===== Study material

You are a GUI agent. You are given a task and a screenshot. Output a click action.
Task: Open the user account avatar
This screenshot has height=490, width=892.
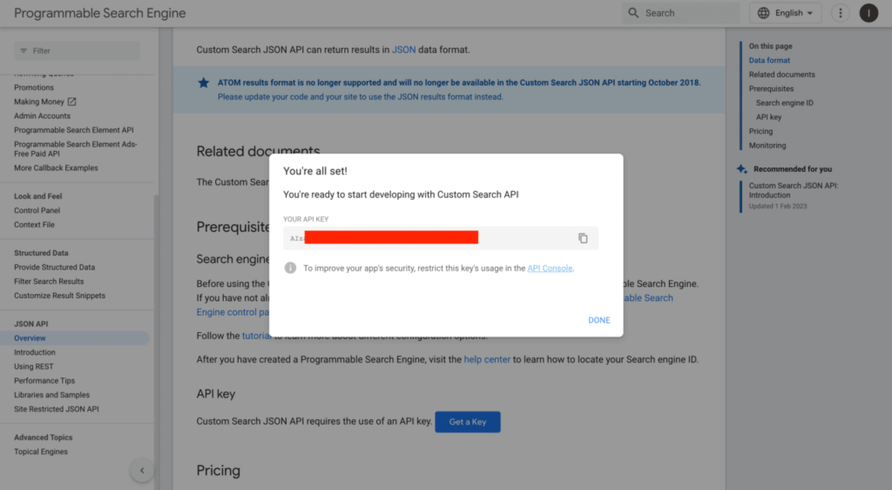pyautogui.click(x=868, y=13)
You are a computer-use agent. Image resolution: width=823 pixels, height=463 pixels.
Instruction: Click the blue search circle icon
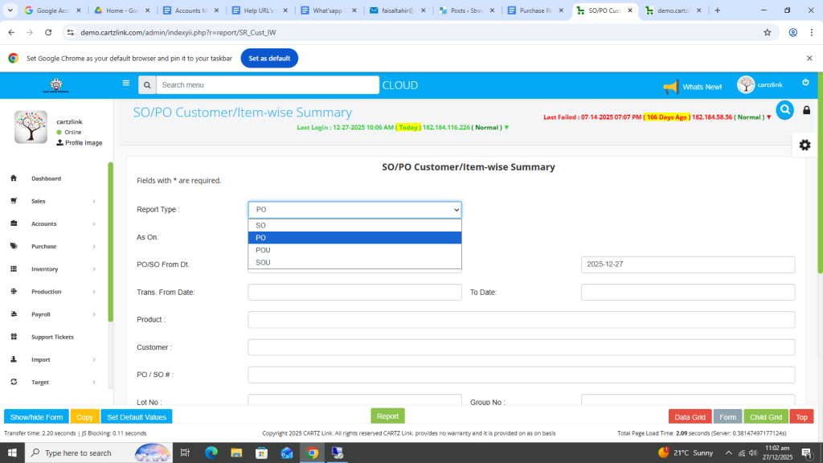[785, 110]
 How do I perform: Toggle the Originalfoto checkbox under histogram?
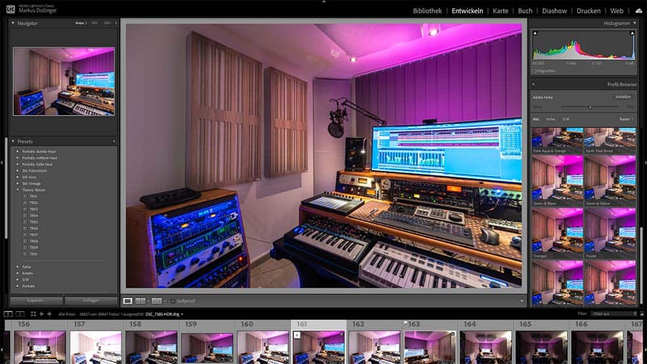coord(535,70)
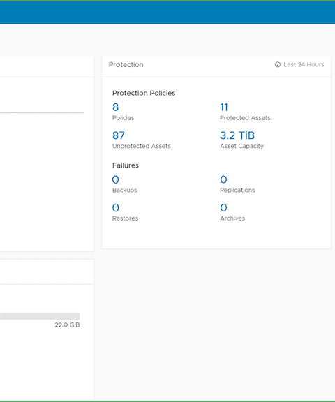Open the failed Archives count
Screen dimensions: 335x402
click(223, 208)
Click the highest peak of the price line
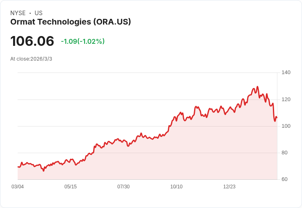Screen dimensions: 302x208 tap(257, 87)
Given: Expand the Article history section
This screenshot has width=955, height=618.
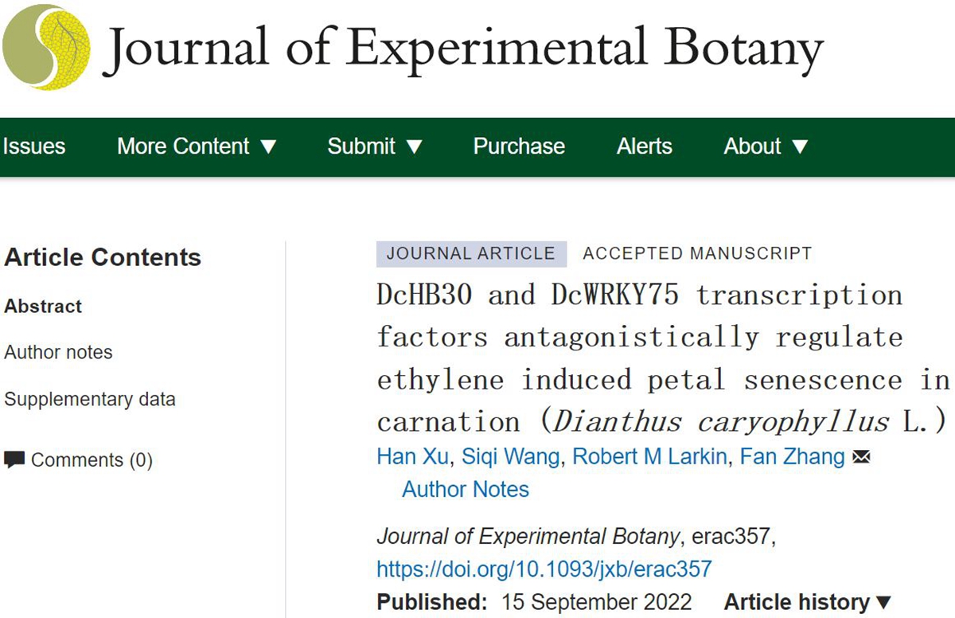Looking at the screenshot, I should [807, 603].
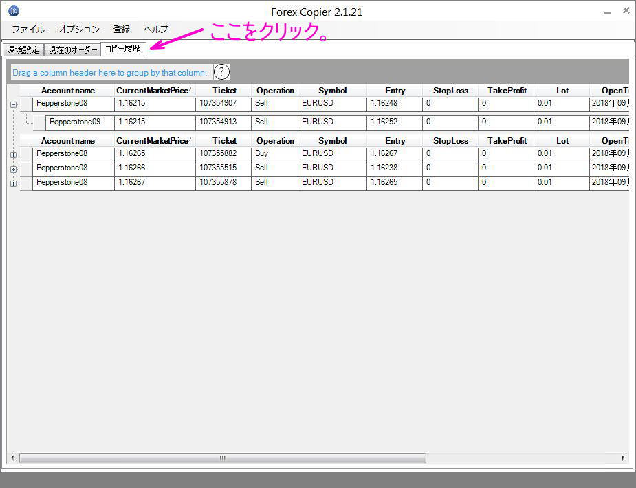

==========

* Assignment *
When copying the records above, please match them exactly but leave out all pictures.

* Output of the task *
You are a GUI agent. You are given a task and a screenshot. Output a click action.
Task: Open the user account avatar
This screenshot has height=490, width=892.
pyautogui.click(x=868, y=13)
You are a computer-use agent. Image resolution: width=823 pixels, height=463 pixels.
Instruction: Click the blue search circle icon
[785, 110]
 How do I perform: Toggle the Originalfoto checkbox under histogram?
coord(535,70)
Open the failed Archives count
Screen dimensions: 335x402
click(223, 208)
Click the highest peak of the price line
Screen dimensions: 302x208 tap(257, 87)
Given: Expand the Article history section
This screenshot has width=955, height=618.
Looking at the screenshot, I should [807, 603].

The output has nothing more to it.